The Koregaon pillar inscription features the names of the 49 Company soldiers killed in the battle. 22 of these names end with the suffix -nac (or -nak), which was used exclusively by the people of Mahar caste. The obelisk was featured on the Mahar Regiment's crest until Indian Independence. While it was built by the British as a symbol of their own power, today it serves as a memorial of the Mahars.

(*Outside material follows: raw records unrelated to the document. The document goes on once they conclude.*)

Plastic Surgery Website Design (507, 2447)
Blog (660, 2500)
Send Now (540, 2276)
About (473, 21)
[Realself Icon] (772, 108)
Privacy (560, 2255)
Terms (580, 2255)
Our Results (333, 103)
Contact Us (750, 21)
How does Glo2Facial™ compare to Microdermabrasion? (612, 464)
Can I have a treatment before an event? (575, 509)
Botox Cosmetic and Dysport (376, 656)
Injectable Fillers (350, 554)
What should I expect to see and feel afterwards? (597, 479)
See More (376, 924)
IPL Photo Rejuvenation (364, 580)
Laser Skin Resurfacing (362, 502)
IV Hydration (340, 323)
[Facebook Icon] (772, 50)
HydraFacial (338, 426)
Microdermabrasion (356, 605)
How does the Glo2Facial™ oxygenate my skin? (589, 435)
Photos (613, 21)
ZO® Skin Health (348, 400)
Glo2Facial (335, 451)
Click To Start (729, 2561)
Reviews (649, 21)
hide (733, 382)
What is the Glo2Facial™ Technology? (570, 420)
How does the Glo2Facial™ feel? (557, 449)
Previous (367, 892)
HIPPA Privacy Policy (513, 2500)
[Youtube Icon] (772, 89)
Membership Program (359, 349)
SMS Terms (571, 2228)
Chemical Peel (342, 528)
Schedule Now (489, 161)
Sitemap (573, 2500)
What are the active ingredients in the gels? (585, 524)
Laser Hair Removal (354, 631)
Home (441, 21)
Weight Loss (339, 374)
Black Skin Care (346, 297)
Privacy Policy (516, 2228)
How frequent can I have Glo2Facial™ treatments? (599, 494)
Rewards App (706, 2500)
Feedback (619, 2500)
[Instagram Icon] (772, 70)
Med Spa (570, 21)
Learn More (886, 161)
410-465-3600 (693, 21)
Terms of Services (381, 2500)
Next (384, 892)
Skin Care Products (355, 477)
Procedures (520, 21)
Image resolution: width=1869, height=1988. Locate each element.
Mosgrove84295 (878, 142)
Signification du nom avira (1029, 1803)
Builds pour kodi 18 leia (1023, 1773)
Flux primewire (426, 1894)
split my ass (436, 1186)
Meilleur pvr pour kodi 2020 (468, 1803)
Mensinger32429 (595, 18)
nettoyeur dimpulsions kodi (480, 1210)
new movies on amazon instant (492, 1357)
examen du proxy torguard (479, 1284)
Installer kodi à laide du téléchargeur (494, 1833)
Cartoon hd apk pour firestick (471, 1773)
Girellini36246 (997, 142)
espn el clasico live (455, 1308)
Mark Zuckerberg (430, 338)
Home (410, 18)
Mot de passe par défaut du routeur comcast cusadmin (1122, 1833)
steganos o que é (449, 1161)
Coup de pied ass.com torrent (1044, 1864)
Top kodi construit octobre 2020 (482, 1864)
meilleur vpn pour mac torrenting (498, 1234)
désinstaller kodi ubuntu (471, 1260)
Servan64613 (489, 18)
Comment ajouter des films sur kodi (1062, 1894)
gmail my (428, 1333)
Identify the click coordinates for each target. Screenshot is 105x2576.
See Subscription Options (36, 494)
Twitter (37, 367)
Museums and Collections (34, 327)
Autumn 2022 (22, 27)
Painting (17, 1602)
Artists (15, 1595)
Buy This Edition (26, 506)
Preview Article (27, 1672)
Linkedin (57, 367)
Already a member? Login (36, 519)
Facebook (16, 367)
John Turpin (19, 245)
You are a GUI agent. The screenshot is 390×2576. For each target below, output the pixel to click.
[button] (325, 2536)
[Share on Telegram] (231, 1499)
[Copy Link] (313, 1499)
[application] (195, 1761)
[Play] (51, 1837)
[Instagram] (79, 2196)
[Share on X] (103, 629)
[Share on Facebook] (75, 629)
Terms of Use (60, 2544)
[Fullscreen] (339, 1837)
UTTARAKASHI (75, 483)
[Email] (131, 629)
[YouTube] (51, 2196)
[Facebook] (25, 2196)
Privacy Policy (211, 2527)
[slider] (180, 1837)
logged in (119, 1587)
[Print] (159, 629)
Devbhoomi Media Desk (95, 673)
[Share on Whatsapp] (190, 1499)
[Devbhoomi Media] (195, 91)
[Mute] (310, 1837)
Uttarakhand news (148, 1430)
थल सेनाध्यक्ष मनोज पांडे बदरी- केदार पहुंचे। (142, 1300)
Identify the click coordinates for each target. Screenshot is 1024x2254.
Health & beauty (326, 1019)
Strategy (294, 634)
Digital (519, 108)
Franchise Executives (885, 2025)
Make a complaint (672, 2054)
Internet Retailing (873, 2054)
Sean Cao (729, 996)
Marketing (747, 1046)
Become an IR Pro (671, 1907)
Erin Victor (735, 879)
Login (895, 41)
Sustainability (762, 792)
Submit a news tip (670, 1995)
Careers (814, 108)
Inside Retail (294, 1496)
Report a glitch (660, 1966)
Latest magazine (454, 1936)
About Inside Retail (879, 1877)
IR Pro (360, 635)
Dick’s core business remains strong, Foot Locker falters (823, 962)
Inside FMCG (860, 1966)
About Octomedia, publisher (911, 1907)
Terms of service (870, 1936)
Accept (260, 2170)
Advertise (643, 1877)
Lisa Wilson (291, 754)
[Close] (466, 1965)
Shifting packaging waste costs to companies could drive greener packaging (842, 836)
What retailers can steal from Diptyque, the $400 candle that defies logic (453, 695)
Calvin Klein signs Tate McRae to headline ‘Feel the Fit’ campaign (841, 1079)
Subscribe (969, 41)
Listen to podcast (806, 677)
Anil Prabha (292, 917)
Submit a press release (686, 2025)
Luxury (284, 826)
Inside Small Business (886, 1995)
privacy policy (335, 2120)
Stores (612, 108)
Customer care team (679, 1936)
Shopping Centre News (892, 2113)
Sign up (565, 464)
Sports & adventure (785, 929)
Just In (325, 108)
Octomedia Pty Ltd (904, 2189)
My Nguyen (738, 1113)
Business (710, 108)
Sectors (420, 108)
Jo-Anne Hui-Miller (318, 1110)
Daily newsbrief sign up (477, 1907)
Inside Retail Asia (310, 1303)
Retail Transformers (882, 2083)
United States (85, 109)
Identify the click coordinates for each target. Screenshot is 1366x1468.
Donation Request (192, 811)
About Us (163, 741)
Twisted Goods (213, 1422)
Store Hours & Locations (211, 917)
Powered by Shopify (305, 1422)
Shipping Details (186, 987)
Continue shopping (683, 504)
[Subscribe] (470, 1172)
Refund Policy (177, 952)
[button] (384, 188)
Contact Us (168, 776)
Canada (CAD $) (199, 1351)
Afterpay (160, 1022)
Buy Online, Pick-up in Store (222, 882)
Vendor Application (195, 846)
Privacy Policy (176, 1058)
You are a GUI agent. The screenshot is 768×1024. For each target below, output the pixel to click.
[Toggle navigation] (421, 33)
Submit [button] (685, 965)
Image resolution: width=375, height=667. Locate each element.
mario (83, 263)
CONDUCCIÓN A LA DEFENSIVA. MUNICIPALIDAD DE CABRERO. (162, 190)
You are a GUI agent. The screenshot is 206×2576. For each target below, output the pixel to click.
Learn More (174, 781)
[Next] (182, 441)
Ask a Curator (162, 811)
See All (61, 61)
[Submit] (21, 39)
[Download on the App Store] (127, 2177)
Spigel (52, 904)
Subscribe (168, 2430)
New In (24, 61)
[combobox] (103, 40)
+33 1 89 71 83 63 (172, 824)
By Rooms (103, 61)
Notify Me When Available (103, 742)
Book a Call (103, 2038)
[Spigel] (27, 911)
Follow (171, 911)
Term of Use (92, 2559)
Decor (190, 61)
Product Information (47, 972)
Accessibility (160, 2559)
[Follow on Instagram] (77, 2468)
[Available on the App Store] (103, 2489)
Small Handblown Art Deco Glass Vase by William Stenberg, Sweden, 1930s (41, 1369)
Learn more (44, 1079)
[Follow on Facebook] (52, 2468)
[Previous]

The Mahars were considered untouchable in the contemporary caste-based society. The Peshwas, who were the 'high-caste' Brahmins, were notorious for their mistreatment and persecution of the untouchables. Because of this, the Dalits (former untouchables), after independence, saw the Koregaon obelisk as a symbol of their victory over the high-caste oppression. Dalit leader B. R. Ambedkar visited the site on 1 January 1927. To commemorate his visit to the site, now thousands of his followers visit the site every New Year's Day. A number of Mahar gatherings have also been held at the place.

On 1 January 2018, clashes erupted between Hindu groups and Dalit Buddhist groups during the commemoration of this battle. This led to further violent protests and rioting in Mumbai and Maharashtra for two days.

===Films===
The Battle of Bhima Koregaon: An Unending Journey is a 2017 documentary by Indian filmmaker Somnath Waghmare. It explored the role of 500 Mahar soldiers in Battle of Koregaon on 1 January 1818 against the Peshwa dynasty.

The Battle of Bhima Koregaon is an upcoming Indian Hindi-language period war drama film directed and produced by Ramesh Thete under his banner Ramesh Thete Films. The film stars Arjun Rampal as the Mahar warrior Sidhnak, and Digangana Suryavanshi.